本項に記載のボルト挿入治具は、少なくとも一部分が弾性体で構成され、その基端部からボルトを受け入れて周囲を囲むようにボルトに接触することによりボルトを所定の姿勢に維持するボルトガイドを備えるものであることから、かかる弾性体部分の弾性力によってボルトを保持し、ボルト挿入治具のボルトガイドに供給されたボルトが、不用意に脱落することを防ぐことができる。従って、ボルト挿入治具に対するボルトの供給場所や、ボルトの供給姿勢に制限を受けることが無くなる。しかも、ボルト若しくはボルトガイド自体に押圧を付与すること等によって、ボルトガイドを構成する弾性体部分の弾性変形を促すことで、ボルトガイドの先端部からボルトを繰出すことが可能となっているので、例えば、水平方向又は下方から上方へと向けて、ボルトガイドの先端部からボルトを繰出すことが可能となり、ボルト締付穴に対するボルト挿入姿勢に制限を受けることがなくなる。
【0009】
しかも、複数のボルトガイドが、ボルト締付対象物の複数のボルト締付穴と一致する位置関係に固定されてなることから、ボルト締付対象物の複数のボルト締付穴の各々に対し、ボルトを確実に一括挿入することが可能となる。
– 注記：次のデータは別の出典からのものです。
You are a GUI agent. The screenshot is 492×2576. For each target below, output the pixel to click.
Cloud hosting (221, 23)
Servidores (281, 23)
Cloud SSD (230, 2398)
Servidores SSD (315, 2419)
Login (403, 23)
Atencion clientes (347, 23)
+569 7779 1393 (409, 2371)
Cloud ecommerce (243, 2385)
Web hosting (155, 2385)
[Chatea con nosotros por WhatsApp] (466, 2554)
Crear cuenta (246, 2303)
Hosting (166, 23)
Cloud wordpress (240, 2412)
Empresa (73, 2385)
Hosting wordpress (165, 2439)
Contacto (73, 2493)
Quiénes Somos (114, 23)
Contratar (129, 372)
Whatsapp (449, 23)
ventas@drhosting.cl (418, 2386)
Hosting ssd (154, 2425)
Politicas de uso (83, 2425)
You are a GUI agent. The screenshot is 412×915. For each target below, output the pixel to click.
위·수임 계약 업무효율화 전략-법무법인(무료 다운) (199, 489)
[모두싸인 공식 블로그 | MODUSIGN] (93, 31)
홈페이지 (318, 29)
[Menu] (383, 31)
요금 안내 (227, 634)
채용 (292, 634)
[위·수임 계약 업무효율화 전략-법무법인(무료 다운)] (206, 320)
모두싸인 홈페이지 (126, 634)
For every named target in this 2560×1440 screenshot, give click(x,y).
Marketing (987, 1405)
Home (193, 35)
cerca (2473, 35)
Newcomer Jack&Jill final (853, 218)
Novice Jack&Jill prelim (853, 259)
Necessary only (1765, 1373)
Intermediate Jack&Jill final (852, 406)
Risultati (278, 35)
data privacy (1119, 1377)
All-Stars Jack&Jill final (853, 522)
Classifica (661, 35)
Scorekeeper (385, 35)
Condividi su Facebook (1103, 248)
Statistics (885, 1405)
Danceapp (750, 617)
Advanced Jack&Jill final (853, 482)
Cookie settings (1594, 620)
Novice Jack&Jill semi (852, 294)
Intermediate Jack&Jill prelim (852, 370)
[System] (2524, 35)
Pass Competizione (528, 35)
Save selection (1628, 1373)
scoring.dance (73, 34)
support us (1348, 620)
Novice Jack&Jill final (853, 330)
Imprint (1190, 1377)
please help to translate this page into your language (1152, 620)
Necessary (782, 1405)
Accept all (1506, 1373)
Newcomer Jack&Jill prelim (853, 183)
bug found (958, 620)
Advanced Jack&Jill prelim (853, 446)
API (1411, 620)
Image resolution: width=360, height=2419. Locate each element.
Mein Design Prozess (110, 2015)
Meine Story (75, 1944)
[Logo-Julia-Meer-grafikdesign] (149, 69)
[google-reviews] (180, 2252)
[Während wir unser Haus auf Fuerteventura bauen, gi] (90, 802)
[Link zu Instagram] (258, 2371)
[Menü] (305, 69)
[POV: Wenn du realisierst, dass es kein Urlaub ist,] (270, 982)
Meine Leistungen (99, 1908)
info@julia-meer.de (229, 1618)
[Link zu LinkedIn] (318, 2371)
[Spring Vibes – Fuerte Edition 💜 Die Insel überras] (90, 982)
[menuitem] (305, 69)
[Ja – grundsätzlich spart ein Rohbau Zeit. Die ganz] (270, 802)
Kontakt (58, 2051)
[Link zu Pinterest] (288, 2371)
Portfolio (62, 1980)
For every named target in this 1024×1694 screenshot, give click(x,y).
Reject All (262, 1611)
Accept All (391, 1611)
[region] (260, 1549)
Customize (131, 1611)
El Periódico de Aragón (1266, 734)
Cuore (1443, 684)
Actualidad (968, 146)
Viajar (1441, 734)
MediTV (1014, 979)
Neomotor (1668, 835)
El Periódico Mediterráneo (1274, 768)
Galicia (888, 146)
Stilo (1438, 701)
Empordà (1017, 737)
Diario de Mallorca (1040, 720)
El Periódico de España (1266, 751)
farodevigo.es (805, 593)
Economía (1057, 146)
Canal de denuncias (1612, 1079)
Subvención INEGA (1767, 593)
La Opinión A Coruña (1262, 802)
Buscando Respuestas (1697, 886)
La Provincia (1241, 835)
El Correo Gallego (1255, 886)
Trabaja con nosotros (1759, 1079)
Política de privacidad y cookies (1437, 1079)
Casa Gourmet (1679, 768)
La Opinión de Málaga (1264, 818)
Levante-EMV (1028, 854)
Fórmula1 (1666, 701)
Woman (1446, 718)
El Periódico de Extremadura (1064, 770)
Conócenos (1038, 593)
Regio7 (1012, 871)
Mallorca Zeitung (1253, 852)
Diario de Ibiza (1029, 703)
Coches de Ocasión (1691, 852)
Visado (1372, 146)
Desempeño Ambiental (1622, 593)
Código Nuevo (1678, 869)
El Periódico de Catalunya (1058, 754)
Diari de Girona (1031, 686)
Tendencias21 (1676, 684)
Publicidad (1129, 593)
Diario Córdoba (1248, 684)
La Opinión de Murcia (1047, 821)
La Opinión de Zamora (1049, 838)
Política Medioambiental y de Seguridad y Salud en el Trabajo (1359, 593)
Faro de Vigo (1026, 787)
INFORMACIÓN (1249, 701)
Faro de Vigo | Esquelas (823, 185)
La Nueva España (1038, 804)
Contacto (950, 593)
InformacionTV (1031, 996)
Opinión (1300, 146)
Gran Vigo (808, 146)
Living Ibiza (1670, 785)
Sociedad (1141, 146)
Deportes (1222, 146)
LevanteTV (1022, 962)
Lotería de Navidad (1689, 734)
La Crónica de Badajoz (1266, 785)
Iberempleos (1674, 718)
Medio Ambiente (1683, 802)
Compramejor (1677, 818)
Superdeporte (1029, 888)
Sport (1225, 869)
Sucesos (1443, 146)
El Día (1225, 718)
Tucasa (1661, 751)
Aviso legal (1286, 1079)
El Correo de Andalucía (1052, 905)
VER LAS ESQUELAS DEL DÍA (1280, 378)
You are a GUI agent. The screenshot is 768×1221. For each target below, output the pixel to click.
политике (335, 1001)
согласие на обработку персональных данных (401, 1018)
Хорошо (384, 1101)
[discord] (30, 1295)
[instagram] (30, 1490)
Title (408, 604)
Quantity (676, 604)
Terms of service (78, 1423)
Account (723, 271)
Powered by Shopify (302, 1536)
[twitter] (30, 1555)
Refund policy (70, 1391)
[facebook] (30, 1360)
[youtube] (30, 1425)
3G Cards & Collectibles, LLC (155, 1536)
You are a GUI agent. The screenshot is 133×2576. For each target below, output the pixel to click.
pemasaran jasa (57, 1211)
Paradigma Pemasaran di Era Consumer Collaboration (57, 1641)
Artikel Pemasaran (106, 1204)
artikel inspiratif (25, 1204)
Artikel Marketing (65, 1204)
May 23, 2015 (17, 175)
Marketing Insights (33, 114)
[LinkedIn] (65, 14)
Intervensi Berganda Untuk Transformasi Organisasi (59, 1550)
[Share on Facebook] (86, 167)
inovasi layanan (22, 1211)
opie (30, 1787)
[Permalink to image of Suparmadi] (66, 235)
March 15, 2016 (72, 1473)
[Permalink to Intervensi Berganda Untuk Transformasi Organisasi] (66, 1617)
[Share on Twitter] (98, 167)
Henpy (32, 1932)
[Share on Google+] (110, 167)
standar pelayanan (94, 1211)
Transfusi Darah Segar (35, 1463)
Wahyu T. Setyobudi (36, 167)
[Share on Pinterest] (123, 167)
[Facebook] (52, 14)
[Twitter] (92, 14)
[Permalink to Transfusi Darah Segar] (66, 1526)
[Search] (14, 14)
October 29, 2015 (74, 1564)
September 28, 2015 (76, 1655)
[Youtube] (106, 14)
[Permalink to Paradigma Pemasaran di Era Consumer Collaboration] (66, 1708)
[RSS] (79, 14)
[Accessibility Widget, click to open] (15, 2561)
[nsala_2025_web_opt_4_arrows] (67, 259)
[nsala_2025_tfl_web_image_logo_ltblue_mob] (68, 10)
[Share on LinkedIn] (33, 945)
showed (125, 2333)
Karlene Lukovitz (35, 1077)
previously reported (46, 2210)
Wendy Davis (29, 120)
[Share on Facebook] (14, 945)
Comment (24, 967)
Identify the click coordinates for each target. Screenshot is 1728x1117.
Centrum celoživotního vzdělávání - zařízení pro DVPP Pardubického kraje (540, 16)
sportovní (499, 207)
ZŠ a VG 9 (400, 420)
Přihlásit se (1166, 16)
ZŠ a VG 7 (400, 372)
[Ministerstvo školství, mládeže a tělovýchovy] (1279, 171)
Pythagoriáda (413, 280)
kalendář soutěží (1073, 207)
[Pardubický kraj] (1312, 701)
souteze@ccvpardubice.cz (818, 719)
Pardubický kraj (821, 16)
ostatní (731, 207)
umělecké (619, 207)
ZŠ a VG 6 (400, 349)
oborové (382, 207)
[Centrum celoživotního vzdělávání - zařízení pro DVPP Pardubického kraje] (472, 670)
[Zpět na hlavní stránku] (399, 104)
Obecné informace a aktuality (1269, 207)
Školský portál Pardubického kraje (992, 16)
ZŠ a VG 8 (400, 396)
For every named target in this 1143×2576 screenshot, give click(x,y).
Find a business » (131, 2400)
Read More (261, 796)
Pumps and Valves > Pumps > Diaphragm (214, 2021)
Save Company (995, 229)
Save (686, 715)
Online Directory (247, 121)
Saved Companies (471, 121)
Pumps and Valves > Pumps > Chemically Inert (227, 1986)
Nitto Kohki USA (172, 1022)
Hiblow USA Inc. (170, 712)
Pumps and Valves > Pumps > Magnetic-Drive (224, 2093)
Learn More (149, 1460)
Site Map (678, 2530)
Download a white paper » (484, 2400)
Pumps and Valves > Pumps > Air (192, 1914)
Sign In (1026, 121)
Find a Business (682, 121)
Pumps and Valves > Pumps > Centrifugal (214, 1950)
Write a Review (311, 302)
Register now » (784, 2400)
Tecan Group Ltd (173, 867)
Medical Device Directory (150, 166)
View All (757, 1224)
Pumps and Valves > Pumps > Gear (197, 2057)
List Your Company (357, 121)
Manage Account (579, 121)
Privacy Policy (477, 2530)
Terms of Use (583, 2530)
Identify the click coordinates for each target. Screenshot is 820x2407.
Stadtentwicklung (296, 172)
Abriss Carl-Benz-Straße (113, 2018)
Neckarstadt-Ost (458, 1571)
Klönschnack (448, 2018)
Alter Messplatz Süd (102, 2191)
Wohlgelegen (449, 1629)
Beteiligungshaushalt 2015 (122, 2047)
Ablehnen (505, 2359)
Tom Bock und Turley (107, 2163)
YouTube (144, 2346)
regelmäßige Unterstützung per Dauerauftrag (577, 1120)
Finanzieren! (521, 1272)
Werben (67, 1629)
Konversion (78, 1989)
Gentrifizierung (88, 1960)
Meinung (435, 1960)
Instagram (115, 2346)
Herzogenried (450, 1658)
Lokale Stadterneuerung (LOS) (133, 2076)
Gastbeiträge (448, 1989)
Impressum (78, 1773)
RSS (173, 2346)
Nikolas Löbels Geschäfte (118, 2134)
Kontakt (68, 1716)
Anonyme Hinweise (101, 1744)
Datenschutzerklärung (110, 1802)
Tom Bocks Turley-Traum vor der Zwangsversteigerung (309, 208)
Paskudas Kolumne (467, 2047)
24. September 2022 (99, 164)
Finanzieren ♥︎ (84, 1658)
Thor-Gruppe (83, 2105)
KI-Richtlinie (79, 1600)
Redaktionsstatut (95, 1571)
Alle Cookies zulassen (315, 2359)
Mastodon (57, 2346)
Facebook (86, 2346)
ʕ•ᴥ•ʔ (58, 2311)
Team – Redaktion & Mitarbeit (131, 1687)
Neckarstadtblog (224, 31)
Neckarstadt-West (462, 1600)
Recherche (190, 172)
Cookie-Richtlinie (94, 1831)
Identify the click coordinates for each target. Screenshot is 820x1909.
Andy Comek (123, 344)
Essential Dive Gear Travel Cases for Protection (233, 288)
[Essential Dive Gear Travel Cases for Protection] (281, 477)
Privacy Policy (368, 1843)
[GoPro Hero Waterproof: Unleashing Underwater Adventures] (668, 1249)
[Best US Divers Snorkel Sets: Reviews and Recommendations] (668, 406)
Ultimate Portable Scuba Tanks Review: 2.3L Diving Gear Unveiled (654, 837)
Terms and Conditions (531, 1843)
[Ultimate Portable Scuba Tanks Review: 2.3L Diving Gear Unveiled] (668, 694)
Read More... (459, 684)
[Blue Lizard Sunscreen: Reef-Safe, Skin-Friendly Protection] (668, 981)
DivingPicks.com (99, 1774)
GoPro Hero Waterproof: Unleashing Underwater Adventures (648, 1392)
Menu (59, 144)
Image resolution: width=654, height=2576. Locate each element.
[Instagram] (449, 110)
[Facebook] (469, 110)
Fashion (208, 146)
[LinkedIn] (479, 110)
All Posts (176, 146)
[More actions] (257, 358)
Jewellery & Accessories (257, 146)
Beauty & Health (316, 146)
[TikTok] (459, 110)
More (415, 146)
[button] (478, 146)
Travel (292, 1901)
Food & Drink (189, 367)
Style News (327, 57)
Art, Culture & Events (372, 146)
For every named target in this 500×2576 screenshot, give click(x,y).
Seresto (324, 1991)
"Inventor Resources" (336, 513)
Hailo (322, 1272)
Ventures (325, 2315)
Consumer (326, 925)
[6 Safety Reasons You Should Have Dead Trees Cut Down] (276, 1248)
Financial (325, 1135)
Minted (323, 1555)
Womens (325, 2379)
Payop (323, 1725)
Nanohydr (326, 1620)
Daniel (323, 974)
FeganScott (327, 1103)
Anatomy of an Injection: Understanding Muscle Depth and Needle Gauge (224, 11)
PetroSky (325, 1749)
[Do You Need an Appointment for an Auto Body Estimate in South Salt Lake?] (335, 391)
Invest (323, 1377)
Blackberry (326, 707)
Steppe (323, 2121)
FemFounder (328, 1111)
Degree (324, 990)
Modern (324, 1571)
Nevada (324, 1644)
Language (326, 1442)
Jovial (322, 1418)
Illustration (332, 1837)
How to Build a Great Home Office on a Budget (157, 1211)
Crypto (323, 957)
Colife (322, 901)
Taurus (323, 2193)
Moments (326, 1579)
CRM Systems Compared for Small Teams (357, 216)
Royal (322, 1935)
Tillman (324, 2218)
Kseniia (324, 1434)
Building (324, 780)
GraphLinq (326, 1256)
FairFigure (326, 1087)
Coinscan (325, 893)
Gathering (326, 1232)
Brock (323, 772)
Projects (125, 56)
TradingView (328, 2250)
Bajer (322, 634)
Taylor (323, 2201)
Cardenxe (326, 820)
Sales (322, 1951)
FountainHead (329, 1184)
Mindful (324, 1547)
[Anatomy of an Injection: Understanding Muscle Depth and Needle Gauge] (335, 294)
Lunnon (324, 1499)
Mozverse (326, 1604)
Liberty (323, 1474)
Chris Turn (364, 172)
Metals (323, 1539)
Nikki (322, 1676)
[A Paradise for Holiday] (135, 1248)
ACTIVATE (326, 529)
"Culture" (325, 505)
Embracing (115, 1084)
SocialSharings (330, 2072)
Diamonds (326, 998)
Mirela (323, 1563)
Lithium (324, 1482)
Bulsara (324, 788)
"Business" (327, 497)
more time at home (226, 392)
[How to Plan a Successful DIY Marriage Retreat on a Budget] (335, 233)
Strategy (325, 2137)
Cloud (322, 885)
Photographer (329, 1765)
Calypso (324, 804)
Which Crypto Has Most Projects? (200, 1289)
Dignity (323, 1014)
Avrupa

なお、ボルトガイドは、その基端部からボルトを受け入れて周囲を囲むようにボルトに接触することによりボルトを所定の姿勢に維持するものであれば、ボルトガイドを構成する弾性体部分は、ボルトガイドの全体であっても一部であっても良い。ボルトガイドの全体が弾性体部分によって構成されていれば、ボルトガイドは最も単純な構造となる。又、例えば、ボルトの周囲を囲むようにボルトに接触する部分については弾性変形に乏しい硬質の部材で構成し、かかる硬質の部材を、弾性体によって保持する構造とすることも可能である。
【0010】
(2)少なくとも一部分が弾性体で構成され、その基端部からボルトを受け入れて周囲を囲むようにボルトに接触することによりボルトを所定の姿勢に保持し、なおかつ、前記弾性体部分の弾性変形を促すことによってその先端部からボルトを繰出すことが可能な、複数のボルトガイドが、ボルト締付対象物の複数のボルト締付穴と一致する位置関係に固定されてなるボルト保持手段と、前記複数のボルトガイドの弾性体部分の弾性変形を促すための、複数の突出部を備えた、ボルト繰出し手段とを有するボルト挿入治具(請求項1)。
本項に記載のボルト挿入治具は、(1)の構成に加え、複数のボルトガイドの弾性体部分の弾性変形を促すための、複数の突出部を備えた、ボルト繰出し手段を有するものである。この、ボルト繰出し手段の複数の突出部によって、ボルトガイドの弾性体部分の弾性変形を促すことで、ボルトガイドに保持されたボルトを、ボルトガイドの先端部から繰出すことが可能となる。しかも、各ボルトガイドの先端部から、ボルトを同時に繰出すことが可能となる。当然に、(1)の構成により得られる作用効果を(2)の構成によっても得ることができる。
【0011】
(3)少なくとも一部分が弾性体で構成され、その基端部からボルトを受け入れて周囲を囲むようにボルトに接触することによりボルトを所定の姿勢に保持し、なおかつ、前記弾性体部分の弾性変形を促すことによってその先端部からボルトを繰出すことが可能な、複数のボルトガイドが、ボルト締付対象物の複数のボルト締付穴と一致する位置関係に固定されてなるボルト保持手段と、少なくとも前記ボルトガイドを貫通してその先端部が前記ボルトガイド先端部から突出する長さを有する複数のピンが、前記ボルト保持手段のボルトガイドの各位置と一致する位置関係に固定されてなるボルト繰出し手段とを有することを特徴とするボルト挿入治具(請求項2)。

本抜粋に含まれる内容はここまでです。